ARIS has been providing comprehensive capabilities for risk & compliance management for many years. It is very strong in connecting risks and controls to the business processes as well as providing two-stage workflows and clear task management for risk assessments, control tests, surveys, policy rollouts, and more. This process-driven approach helps you to gain transparency not only over your current risk & compliance status but also about the effects of GRC measures on your business.

With the rise of ESG (environmental, social, and governance) requirements, the need for sustainability, and many other new regulations reliable risk and compliance management is very important. With the ARIS 10 SR20 release we provide again some great improvements with the ARIS Extension for Risk & Compliance to support you even better in your GRC activities.

Additional settings Detectability and Trend for risk assessments

Qualitative risk assessments now provide new risk impact types Detectability and Trend.
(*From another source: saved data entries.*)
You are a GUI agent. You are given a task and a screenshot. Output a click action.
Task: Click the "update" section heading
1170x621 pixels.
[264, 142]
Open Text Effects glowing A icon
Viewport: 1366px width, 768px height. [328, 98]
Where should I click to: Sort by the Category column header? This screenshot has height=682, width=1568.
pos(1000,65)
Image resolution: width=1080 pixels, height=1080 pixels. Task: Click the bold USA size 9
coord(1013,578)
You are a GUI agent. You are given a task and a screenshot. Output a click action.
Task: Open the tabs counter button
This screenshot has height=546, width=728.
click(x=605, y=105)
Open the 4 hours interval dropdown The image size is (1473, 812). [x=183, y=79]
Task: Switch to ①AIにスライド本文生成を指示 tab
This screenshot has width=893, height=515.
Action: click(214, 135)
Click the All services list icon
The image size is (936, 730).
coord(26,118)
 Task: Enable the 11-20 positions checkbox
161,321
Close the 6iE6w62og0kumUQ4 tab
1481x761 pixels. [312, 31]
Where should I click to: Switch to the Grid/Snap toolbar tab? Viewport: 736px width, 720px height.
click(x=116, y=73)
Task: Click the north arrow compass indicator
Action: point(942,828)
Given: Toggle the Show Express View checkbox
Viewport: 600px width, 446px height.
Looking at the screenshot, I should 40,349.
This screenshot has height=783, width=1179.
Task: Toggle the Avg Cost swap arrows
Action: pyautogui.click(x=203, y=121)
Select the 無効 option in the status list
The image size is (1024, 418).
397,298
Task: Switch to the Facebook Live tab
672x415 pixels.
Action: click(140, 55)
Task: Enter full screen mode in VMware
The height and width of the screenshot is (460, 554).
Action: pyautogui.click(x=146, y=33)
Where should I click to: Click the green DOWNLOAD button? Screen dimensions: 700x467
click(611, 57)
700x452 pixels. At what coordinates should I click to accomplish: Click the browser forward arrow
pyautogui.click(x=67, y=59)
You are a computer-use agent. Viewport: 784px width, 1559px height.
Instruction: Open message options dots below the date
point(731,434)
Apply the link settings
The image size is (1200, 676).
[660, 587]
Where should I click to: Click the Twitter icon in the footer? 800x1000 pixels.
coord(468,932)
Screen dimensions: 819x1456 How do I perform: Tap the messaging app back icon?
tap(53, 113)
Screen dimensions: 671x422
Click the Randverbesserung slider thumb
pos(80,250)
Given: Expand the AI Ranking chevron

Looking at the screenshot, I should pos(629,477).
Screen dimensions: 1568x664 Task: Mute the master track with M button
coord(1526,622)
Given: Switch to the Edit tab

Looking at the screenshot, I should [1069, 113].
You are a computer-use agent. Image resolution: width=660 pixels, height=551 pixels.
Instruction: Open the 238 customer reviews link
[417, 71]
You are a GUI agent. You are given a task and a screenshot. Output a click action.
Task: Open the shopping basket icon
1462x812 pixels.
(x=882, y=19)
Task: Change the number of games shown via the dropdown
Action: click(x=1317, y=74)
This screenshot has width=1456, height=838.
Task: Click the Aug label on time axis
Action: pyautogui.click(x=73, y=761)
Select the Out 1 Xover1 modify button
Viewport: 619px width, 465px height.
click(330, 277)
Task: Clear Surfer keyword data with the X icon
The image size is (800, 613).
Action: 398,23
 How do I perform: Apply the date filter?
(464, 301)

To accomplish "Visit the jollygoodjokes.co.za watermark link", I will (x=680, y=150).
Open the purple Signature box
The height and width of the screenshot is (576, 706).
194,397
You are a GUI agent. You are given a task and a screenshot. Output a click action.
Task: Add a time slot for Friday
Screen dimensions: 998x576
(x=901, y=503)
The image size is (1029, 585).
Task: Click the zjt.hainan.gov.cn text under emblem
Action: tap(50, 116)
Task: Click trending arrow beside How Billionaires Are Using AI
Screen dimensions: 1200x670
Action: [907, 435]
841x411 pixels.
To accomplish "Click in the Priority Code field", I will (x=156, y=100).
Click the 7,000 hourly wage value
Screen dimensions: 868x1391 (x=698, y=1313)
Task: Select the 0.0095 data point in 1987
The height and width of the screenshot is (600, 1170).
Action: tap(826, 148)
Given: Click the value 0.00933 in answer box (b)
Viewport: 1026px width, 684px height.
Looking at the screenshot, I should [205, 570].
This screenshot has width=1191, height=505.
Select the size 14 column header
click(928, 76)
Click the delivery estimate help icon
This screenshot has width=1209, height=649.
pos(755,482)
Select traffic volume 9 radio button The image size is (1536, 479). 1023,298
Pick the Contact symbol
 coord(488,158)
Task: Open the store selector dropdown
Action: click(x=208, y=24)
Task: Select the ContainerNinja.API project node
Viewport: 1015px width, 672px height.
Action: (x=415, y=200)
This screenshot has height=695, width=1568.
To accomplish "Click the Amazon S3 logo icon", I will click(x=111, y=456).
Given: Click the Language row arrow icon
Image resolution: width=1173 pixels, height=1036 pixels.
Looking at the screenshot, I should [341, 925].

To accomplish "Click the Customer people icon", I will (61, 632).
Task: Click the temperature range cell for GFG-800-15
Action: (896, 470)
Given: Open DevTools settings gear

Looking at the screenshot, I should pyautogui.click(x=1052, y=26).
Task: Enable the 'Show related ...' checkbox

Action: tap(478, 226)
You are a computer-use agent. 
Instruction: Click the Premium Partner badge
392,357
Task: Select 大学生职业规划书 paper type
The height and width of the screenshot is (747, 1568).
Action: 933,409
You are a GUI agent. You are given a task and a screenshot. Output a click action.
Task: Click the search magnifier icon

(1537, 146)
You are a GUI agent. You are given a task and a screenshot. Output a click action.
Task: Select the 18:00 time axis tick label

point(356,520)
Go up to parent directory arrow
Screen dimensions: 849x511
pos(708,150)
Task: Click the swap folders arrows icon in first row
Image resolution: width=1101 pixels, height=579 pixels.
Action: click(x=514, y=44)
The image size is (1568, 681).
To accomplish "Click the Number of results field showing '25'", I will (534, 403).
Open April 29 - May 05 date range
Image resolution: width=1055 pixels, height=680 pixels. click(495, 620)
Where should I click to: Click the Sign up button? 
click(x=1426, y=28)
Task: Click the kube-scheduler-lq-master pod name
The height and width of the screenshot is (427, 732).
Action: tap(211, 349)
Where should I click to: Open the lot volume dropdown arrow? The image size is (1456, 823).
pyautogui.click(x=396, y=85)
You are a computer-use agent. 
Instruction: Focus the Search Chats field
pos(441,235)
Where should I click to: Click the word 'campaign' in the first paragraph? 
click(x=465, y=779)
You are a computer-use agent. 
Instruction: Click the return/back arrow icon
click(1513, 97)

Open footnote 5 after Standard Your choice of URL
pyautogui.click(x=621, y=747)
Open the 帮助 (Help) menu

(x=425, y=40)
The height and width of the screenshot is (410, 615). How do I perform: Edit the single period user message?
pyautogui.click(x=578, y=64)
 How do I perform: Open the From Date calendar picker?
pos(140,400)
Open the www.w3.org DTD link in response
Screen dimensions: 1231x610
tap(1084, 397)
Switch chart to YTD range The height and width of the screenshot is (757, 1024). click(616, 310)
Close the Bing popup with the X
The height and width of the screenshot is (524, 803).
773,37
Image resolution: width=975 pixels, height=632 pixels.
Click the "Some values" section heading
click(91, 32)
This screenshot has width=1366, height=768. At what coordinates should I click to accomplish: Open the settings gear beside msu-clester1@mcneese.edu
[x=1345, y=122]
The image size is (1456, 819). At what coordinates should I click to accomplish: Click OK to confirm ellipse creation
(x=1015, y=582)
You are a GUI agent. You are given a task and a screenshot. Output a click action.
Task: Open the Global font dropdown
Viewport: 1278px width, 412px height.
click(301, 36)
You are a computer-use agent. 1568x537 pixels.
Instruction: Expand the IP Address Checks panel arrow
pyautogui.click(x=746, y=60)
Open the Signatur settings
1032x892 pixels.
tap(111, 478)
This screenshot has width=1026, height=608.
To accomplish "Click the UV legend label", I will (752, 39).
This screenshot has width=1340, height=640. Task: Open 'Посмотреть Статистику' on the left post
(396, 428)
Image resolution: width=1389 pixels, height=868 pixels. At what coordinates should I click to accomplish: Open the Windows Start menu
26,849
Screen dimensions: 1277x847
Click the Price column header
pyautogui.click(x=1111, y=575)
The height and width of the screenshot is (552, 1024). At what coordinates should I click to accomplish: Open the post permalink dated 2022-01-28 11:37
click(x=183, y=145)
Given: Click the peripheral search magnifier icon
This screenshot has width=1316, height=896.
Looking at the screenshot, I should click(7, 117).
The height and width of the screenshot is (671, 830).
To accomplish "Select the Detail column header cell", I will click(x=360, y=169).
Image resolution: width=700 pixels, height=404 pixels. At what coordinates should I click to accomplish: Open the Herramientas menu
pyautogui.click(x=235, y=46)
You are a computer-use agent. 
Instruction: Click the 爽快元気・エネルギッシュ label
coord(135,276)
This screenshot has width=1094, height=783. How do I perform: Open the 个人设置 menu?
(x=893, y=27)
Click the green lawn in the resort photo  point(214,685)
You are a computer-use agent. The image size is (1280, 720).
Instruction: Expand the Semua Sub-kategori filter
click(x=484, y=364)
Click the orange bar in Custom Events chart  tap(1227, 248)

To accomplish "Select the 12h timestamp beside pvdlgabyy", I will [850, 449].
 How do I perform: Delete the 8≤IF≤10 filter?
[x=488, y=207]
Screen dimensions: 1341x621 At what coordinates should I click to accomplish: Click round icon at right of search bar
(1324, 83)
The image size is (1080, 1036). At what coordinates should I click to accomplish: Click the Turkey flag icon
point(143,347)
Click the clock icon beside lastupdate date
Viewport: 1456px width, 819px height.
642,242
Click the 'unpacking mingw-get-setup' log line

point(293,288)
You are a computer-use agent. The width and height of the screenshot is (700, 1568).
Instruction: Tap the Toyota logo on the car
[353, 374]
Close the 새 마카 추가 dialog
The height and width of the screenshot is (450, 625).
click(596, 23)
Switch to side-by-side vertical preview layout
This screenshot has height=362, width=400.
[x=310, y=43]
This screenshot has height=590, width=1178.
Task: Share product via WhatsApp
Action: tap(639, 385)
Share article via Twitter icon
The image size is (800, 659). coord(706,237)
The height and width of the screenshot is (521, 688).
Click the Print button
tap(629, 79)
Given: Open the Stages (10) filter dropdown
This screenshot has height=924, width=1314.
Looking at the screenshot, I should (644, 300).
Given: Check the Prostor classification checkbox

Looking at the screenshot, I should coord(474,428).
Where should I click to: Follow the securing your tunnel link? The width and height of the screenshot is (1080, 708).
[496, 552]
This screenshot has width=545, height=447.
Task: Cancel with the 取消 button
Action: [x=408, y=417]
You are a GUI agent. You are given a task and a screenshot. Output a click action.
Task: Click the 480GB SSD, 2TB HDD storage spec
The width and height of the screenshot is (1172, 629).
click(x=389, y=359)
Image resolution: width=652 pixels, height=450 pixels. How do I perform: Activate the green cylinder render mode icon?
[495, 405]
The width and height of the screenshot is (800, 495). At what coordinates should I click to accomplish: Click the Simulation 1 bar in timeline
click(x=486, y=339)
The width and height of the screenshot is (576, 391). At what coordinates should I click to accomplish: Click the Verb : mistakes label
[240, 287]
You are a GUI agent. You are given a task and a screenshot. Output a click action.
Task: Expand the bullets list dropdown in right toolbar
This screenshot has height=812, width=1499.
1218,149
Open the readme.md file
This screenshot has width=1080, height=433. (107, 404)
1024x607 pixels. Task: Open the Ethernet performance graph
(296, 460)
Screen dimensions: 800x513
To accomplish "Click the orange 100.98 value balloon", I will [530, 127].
Extent and Frequency remain mandatory.

In some risk management approaches not only the assessment of the risk management types Extent and Frequency is necessary, but also an evaluation by Detectability (e. g., FMEA). Furthermore, evaluating and describing the Trend can be useful in determining relevant measures.

In the new release, customers can easily define their own values and generate assessments that cover these additional dimensions.

The new risk impact types Detectability and Trend can easily be activated by the administrator without any configuration or customizing. They are optional while Extent and Frequency are mandatory.

New object symbol Measure and new attribute group for risk-bearing capacity

The ARIS method provides a new object symbol, Measure, of type Solution. It can easily be identified as a specific GRC object. This new object is meant to describe any kind of mitigation for a risk that is not covered by specific object types such as a Control or a Policy. It is only used for describing purposes.

Sound risk management requires measuring risk exposure against the risk-bearing capacity of assets like processes, applications, organizational units, etc. For this reason, a new attribute group and respective attributes have been added to the ARIS method for those asset objects and other relevant object types like the risk category.

New HTML templates in email notifications

ARIS Risk & Compliance creates tasks based on two-stage workflows. For these tasks, automatic email notifications are sent out to the assigned owners. In ARIS 10 SR20 there are now HTML templates available for these email notifications that can be adapted to your CI.

New risk matrix report

The new release provides a new risk matrix report in PDF format that shows a risk heat matrix for each impact type of reviewed risk assessments for the selected hierarchy like organization, processes and functions, risk category, and so on.

New GRC-specific dashboards

The new GRC-specific out-of-the-box dashboard shows overview information about risk and compliance management, but also individual tabs for use cases like issues, regulations and policies, risks, incidents and losses, and controls and tests. These dashboards can be used as is and adapted to your needs if required.